Alexander Arthur Alfonso David Maule Ramsay was born at Clarence House, then the London residence of his maternal grandfather, the Duke of Connaught. He (along with his cousin Viscount Lascelles, later 7th Earl of Harewood) acted as a page of honour during the coronation of King George VI. After leaving Eton College the same year, he received commission in the Grenadier Guards. Ramsay saw active service in North Africa during World War II. He lost the lower part of his right leg during a tank battle at Tunisia in 1943. In 1944, he joined the staff of his cousin, HRH the Duke of Gloucester, who was then governor general of Australia.
Upon returning to Great Britain in 1947, he was informed that he would inherit Mar Lodge and its estates from his aunt, Princess Arthur of Connaught. In preparation for this role, he read agriculture at Trinity College, Cambridge. After graduating in 1952, he worked for three years as assistant factor on the Linlithgow estates at South Queensferry. Ramsay inherited the Mar estate in 1959. At that point, Lord Lyon King of Arms allowed him to add the designation "of Mar" to his name. Eventually the financial difficulties of running the 73,000 acre Mar estates forced him to sell it to the National Trust of Scotland in 1987.

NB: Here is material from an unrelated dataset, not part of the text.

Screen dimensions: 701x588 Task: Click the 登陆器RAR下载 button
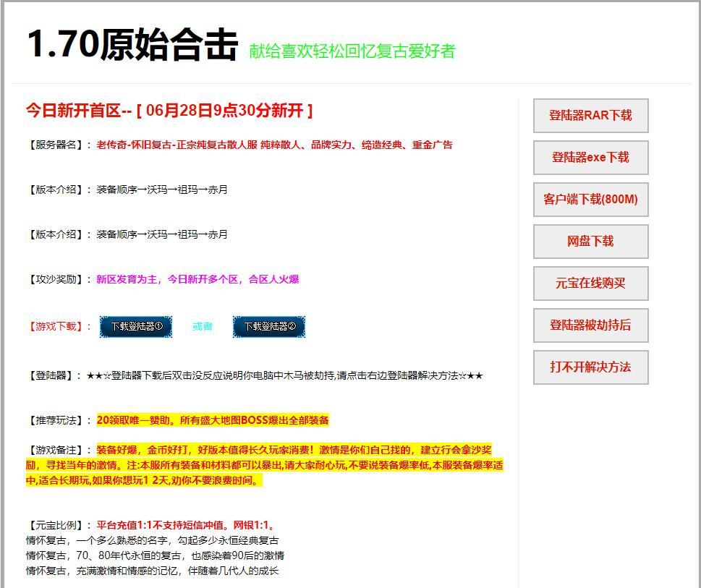tap(590, 115)
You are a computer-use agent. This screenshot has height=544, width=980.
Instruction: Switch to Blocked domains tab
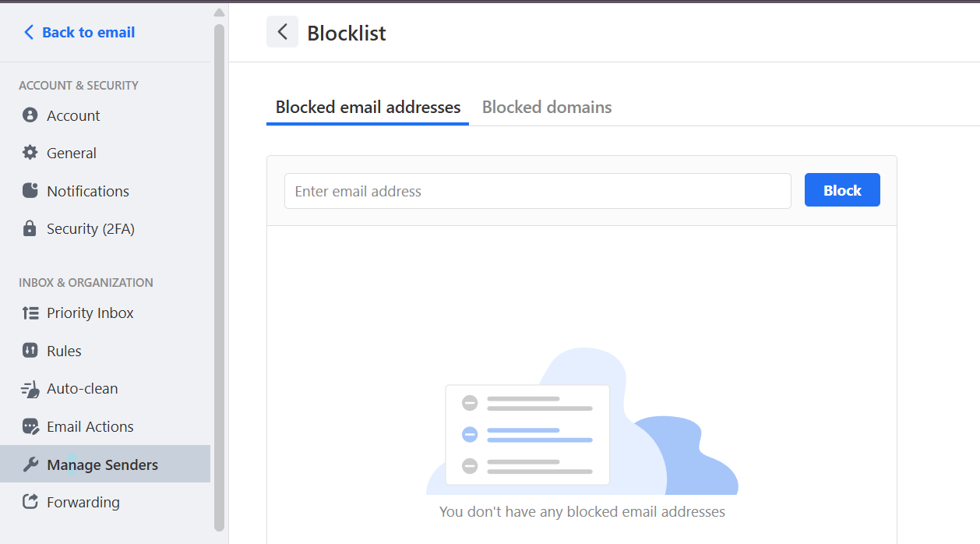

In 1956, Ramsay married Flora Fraser (18 October 1920-), the only daughter of Alexander Fraser, 19th Lord Saltoun and chief of the Name of Fraser. His wife succeeded her father as the 20th Lady Saltoun and chief of the Name of Fraser in her own right in 1959. Thereafter, they resided at wife's family seat, Cairnbulg Castle at Fraserburgh, in Aberdeenshire. In 1971, he became the deputy lord lieutentant for Aberdeenshire.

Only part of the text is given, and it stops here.